EXERCISE PROMPT: Take down each entry exactly as written.

(Stored data)
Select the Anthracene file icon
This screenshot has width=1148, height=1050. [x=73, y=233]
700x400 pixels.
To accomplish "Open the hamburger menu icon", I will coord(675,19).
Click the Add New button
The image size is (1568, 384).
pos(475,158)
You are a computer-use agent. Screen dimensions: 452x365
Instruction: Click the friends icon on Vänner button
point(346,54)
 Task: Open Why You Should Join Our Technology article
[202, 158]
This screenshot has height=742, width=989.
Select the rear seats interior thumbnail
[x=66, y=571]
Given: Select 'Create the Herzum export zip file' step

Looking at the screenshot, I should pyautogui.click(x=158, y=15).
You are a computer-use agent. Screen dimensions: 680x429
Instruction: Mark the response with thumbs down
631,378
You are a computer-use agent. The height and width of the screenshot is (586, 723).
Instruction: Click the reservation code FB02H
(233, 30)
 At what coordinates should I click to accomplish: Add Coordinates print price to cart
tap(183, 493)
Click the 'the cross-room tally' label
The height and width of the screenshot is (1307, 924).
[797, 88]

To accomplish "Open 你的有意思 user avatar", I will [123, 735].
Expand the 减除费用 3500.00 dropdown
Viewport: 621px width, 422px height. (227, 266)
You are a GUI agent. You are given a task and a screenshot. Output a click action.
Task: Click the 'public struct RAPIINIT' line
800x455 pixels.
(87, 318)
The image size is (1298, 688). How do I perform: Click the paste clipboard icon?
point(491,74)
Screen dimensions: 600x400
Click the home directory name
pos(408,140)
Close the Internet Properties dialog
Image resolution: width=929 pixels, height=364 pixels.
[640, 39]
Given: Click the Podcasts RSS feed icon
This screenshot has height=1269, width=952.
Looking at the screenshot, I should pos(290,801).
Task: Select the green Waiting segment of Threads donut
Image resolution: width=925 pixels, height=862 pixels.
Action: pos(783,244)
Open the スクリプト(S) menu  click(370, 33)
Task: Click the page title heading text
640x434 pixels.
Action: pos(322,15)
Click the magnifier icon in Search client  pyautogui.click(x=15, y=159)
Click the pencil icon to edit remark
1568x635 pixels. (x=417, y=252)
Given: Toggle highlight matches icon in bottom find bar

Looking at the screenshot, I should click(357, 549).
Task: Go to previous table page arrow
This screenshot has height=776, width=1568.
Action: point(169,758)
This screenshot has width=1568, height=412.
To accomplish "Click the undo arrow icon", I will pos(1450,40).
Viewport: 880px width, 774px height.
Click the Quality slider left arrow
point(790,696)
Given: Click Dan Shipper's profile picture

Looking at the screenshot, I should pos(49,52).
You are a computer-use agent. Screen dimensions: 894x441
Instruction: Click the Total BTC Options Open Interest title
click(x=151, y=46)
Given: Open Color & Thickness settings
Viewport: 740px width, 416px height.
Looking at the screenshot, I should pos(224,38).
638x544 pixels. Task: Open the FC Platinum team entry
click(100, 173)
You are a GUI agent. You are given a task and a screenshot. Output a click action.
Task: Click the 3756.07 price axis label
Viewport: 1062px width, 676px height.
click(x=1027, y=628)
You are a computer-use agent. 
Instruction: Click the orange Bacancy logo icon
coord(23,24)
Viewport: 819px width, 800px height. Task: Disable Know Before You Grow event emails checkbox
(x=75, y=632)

RESPONSE BOX:
Select the Anthracene file icon
This screenshot has width=1148, height=1050. [x=73, y=233]
700x400 pixels.
To accomplish "Open the hamburger menu icon", I will coord(675,19).
Click the Add New button
The image size is (1568, 384).
pos(475,158)
You are a computer-use agent. Screen dimensions: 452x365
Instruction: Click the friends icon on Vänner button
point(346,54)
 Task: Open Why You Should Join Our Technology article
[202, 158]
This screenshot has height=742, width=989.
Select the rear seats interior thumbnail
[x=66, y=571]
Given: Select 'Create the Herzum export zip file' step

Looking at the screenshot, I should pyautogui.click(x=158, y=15).
You are a computer-use agent. Screen dimensions: 680x429
Instruction: Mark the response with thumbs down
631,378
You are a computer-use agent. The height and width of the screenshot is (586, 723).
Instruction: Click the reservation code FB02H
(233, 30)
 At what coordinates should I click to accomplish: Add Coordinates print price to cart
tap(183, 493)
Click the 'the cross-room tally' label
The height and width of the screenshot is (1307, 924).
[797, 88]

To accomplish "Open 你的有意思 user avatar", I will [123, 735].
Expand the 减除费用 3500.00 dropdown
Viewport: 621px width, 422px height. (227, 266)
You are a GUI agent. You are given a task and a screenshot. Output a click action.
Task: Click the 'public struct RAPIINIT' line
800x455 pixels.
(87, 318)
The image size is (1298, 688). How do I perform: Click the paste clipboard icon?
point(491,74)
Screen dimensions: 600x400
Click the home directory name
pos(408,140)
Close the Internet Properties dialog
Image resolution: width=929 pixels, height=364 pixels.
[640, 39]
Given: Click the Podcasts RSS feed icon
This screenshot has height=1269, width=952.
Looking at the screenshot, I should pos(290,801).
Task: Select the green Waiting segment of Threads donut
Image resolution: width=925 pixels, height=862 pixels.
Action: pos(783,244)
Open the スクリプト(S) menu  click(370, 33)
Task: Click the page title heading text
640x434 pixels.
Action: pos(322,15)
Click the magnifier icon in Search client  pyautogui.click(x=15, y=159)
Click the pencil icon to edit remark
1568x635 pixels. (x=417, y=252)
Given: Toggle highlight matches icon in bottom find bar

Looking at the screenshot, I should click(357, 549).
Task: Go to previous table page arrow
This screenshot has height=776, width=1568.
Action: point(169,758)
This screenshot has width=1568, height=412.
To accomplish "Click the undo arrow icon", I will pos(1450,40).
Viewport: 880px width, 774px height.
Click the Quality slider left arrow
point(790,696)
Given: Click Dan Shipper's profile picture

Looking at the screenshot, I should pos(49,52).
You are a computer-use agent. Screen dimensions: 894x441
Instruction: Click the Total BTC Options Open Interest title
click(x=151, y=46)
Given: Open Color & Thickness settings
Viewport: 740px width, 416px height.
Looking at the screenshot, I should pos(224,38).
638x544 pixels. Task: Open the FC Platinum team entry
click(100, 173)
You are a GUI agent. You are given a task and a screenshot. Output a click action.
Task: Click the 3756.07 price axis label
Viewport: 1062px width, 676px height.
click(x=1027, y=628)
You are a computer-use agent. 
Instruction: Click the orange Bacancy logo icon
coord(23,24)
Viewport: 819px width, 800px height. Task: Disable Know Before You Grow event emails checkbox
(x=75, y=632)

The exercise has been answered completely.